Document text
>>>

Case Study: IP Strategy & Monetization

 

Background

  • In 2011 Wearable Co. A engaged ipCG to answer the question: "How can we develop the right IP to support our ultimate objective of increasing organizational value?"

Engagement & Results

  • To help position their existing IP assets and future development strategy first for fundraising, and then for acquisition, ipCG employed the following services from its Intelligence, Strategy and Monetization phases:
    1. ipLandscapeSM and ipStrategySM processes to identify opportunities for directed invention;
    2. ipValue ModelSM to quantify the economic value of the portfolio; and
    3. ipStorySM for investors and potential partners/acquirers.
  • In 2013, Wearable Co. B, a leading innovator in wearable tech, acquired Wearable Co. A for over $100M. The CEO of Wearable Co. B stated publically that the IP portfolio was a major driver in the acquisition, which would form the foundation for expanding market reach and new product innovation.
  • Wearable Co. B's market presence today is supported by Wearable Co. A's technology and protected by its patents, comprising nearly 30% of the combined IP portfolio.

 

Case Study: IP Creation

 

Background

  • The company was a small innovator of lighting systems and technologies, touted as the first to deliver complete integrated systems for LED-based illumination. Their systems, controllers, and custom solutions reinvented light as a highly efficient, long lasting, environmentally friendly, and an inherently digital source of illumination.

Engagement & Results

  • The company engaged ipCG in 2003 to create a strategic intellectual property development program. Following the engagement:
    • Over 50 patents were issued that were closely aligned with core technology and critical market opportunities.
    • From its IPO in 2004 to pre-acquisition in 2007, their stock value increased 70% during a period when the NASDAQ was flat.
    • In 2007, the company was acquired for $791 million, a 74% premium to the average share price over the previous 3 months.
    • The acquiring company announced that the deal further bolstered their already strong IP portfolio by adding tech patents for LED lighting.

 

Case Study: IP Strategy & Creation

 

Background

  • A major medical device manufacturer (Company A) originally engaged ipCG to provide competitive IP intelligence in the endoscopy space to help inform the company's R&D and product development roadmap.

<<<

Study material
>>>

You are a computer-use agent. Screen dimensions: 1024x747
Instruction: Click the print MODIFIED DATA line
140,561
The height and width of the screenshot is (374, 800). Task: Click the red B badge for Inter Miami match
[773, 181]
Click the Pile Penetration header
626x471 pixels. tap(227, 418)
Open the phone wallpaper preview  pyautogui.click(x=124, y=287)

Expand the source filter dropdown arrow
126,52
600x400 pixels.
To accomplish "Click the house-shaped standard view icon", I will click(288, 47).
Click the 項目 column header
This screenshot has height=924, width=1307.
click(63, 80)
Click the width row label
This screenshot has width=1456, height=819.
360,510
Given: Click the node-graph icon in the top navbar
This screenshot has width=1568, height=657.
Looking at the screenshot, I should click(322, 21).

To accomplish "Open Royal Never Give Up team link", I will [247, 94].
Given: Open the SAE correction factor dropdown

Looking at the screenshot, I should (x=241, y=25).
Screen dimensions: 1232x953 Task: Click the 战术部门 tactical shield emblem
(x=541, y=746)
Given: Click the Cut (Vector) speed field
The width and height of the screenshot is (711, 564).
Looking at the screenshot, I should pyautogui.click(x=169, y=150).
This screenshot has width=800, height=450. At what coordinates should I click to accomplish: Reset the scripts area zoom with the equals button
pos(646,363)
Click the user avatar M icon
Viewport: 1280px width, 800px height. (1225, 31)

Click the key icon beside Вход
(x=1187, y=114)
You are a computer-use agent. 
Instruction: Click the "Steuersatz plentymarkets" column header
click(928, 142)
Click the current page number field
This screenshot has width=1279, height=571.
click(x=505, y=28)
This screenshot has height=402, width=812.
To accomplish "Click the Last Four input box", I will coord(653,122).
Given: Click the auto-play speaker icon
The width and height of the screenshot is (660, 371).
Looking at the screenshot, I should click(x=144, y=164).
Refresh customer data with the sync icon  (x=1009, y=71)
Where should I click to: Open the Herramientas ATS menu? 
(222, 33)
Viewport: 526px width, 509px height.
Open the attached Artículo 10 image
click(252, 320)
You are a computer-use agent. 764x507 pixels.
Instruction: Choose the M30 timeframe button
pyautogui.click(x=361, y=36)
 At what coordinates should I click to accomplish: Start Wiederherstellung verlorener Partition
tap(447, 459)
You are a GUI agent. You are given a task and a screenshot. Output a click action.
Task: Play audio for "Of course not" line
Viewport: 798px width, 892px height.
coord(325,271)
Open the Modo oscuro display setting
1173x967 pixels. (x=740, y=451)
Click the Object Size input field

<<<

Prompt 1
Reproduce the case studies text from "Case Study: IP Strategy & Creation" to "product development roadmap.", putting "laparoscopy" in place of "endoscopy".
Prompt 2
Extend the ipCG case studies beyond their last sentence.

Written reply 1
Case Study: IP Strategy & Creation

 

Background

  • A major medical device manufacturer (Company A) originally engaged ipCG to provide competitive IP intelligence in the laparoscopy space to help inform the company's R&D and product development roadmap.

Written reply 2
Engagement & Results

  • The results of ipCG's analysis uncovered competitive activity that surprised Company A and required a strategy to improve its market positioning.
  • ipCG ran proprietary Invention on Demand® sessions, resulting in over 100 new inventions closely aligned with core technology and critical competitive intersections. Nearly one hundred new patent applications were filed and later issued.
  • Since the engagement, Company A has declined a substantial offer to sell the patent portfolio, choosing instead to retain the patents to sustain its market leadership. Case in point - Company A's endoscopy revenue has grown at over 4x the rate of the rest of their business.

 

Case Study: IP Intelligence & Management

 

Background

  • Company B manufacturers and sells products to the U.S. home improvement and new home construction markets. They seek opportunities to protect their competitive advantage via IP and have built a diverse patent portfolio. Several years ago, they found themselves the target of numerous patent infringement lawsuits that carried a significant impact to their brand and bottom line.

Engagement & Results

  • Company B engaged ipCG to develop freedom to operate (FTO) initiatives through a combination of education and training. We simplified Company B's processes for pinpointing legal concerns through the development of custom patent reference libraries and helped the library user base to grasp the business impact of FTO.
  • Company B reduced their exposure and financial risk and the libraries gave the user base access to fresh innovations in the industry, which sparked new ideas and opportunities in key product areas.